Quantitative Polarized Light Imaging Captures Global Patterns of Vitreous Microstructure
In a previous study, we used extensional rheometry to study the effects of enzymes on the adhesivity of the vitreous body,1 but the effects of collagen fiber organization and remodeling could not be assessed using this approach. Quantitative polarized light imaging provides an imaging tool in which fiber organization can be measured throughout the vitreous body, including near the vitreoretinal interface, in normal and enzymatically perturbed conditions. Using this technique, we were able to capture morphological details of the vitreous at both global (anterior-posterior coursing of organized collagen fibers), and local levels (transverse fiber orientation at the vitreous base and posterior vitreous and parallel orientation in the equatorial vitreous) (Fig. 2, Supplementary Fig. S1). Quantitative polarized light imaging tests on the highly ordered bovine lens confirmed the presence of radially aligned fiber cells and three suture planes (Fig. 3), whereas tests on nasal-temporal vitreous sections indicated a relatively homogeneous fiber alignment pattern (Supplementary Fig. S2). Subsequent tests provided additional evidence that enzyme-induced proteoglycan digestion aligns the remaining vitreous fibers (Figs. 515527), a result that was initially suggested by DEEM studies (Fig. 4). 

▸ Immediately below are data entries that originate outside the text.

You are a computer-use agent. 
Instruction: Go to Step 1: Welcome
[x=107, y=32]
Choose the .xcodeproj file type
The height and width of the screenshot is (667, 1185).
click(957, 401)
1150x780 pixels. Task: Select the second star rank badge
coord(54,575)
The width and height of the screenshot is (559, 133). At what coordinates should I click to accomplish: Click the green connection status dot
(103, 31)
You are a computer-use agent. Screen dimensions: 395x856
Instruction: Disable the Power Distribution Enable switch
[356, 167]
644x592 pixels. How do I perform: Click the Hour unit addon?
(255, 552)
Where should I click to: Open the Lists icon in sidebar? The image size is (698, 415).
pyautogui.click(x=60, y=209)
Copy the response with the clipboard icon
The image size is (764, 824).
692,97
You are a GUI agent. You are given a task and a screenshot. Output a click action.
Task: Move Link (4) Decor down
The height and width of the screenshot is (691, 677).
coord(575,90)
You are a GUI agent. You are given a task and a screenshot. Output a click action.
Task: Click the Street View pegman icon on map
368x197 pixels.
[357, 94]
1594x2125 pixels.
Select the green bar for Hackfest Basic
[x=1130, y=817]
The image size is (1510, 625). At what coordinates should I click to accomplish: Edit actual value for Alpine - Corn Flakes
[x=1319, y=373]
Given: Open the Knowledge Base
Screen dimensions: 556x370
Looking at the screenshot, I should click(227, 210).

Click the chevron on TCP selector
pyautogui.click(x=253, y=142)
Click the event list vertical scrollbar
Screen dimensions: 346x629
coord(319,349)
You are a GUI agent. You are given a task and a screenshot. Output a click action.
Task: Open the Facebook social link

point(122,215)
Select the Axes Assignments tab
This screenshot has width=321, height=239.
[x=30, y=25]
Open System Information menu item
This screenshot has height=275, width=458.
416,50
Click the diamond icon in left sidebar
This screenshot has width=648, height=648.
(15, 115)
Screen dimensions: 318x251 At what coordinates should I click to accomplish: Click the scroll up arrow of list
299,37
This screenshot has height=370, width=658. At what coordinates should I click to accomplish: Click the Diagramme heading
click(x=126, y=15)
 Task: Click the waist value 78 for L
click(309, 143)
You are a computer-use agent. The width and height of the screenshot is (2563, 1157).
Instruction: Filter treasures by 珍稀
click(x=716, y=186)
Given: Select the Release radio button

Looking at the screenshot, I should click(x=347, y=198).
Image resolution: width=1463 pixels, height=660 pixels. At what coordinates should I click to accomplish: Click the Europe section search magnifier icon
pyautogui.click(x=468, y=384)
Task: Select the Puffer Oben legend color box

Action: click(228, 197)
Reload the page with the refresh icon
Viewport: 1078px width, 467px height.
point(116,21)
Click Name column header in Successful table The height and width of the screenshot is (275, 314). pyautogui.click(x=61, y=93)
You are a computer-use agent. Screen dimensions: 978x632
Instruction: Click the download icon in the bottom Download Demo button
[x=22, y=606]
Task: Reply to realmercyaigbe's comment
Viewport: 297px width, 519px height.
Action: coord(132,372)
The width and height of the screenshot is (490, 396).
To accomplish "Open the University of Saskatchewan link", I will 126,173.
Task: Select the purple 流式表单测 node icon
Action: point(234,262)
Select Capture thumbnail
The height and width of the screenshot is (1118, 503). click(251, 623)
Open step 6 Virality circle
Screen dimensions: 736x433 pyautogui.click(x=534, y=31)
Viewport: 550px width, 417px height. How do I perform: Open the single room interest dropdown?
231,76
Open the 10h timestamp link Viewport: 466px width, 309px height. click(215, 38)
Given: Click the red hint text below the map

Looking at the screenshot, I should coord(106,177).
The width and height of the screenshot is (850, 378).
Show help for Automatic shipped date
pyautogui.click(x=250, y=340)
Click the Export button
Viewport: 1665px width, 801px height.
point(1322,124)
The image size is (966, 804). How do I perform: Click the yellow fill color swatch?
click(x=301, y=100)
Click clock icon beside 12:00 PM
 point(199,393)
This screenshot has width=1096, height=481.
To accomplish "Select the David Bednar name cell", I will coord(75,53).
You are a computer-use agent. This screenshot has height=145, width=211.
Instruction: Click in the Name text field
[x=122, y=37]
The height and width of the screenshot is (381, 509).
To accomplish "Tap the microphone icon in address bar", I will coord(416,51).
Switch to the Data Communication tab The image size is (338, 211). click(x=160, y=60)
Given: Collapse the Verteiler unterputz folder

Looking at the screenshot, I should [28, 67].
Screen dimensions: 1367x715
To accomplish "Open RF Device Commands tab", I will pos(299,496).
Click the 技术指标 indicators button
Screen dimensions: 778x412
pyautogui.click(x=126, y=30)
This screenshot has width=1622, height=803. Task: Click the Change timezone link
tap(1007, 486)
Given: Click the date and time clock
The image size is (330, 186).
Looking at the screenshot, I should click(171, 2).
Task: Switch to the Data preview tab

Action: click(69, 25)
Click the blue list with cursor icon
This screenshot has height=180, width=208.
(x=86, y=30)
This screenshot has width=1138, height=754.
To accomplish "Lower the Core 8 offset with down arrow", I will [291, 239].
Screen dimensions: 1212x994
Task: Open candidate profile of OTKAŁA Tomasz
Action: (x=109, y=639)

These data suggest that the comparatively lower fiber alignment values observed in control vitreous are due to proteoglycans and other macromolecules providing spacing between the fibers. This interpretation is supported by the DEEM images showing circular globules (presumed proteoglycans) present between well-spaced and more randomly oriented fibers in control vitreous and aligned fibers lacking globules in trypsin-treated samples (Fig. 4). In control vitreous we found that the lowest anterior-posterior fiber alignment was present in the vitreous core behind the lens (Fig. 2A, Supplementary Fig. S1A), a region where the first signs of age-related liquefaction are detected in humans.40 Higher fiber alignment was found in the equatorial vitreous near the ciliary body where vitreoretinal adhesion is strongest.35,36 Similar levels of alignment were detected in nasal-temporal sections where fibers appear to enter and exit the imaging plane at a consistent but slightly inclined angle due to overall eye geometry (Supplementary Fig. S2). Average retardation was not lower in the core relative to the periphery of the nasal-temporal sections as was found in the anterior-posterior sections. This indicates possible anisotropic differences in microstructural fiber alignment in this region. An alternative explanation is that cutting the major anterior-posterior fibers caused fibers to align (e.g., via collapse) in the nasal-temporal orientation. Future studies characterizing how vitreous structure dynamically changes in response to mechanical perturbations could be useful in gauging this potential effect. 
Differential fiber alignment in the anterior-posterior direction of control vitreous indicated that the response to proteoglycan degradation in this tissue may not end up being uniform. Images of trypsin-injected samples at shorter incubation times showed a locus of increased fiber alignment (Fig. 6) near the injection site, a result that differed considerably from the fiber alignment patterns observed after 24 hours of incubation (Fig. 5). These data suggest that local collagen remodeling precedes the global fiber reorganization that occurs once the enzyme is more fully diffused. After 24 hours, fiber alignment increased throughout the vitreous and similar regional trends were observed between plasmin- and trypsin-treated samples (Fig. 8). These data support QPLI as a useful tool to study the time-varying effects of enzyme-induced vitreous remodeling. 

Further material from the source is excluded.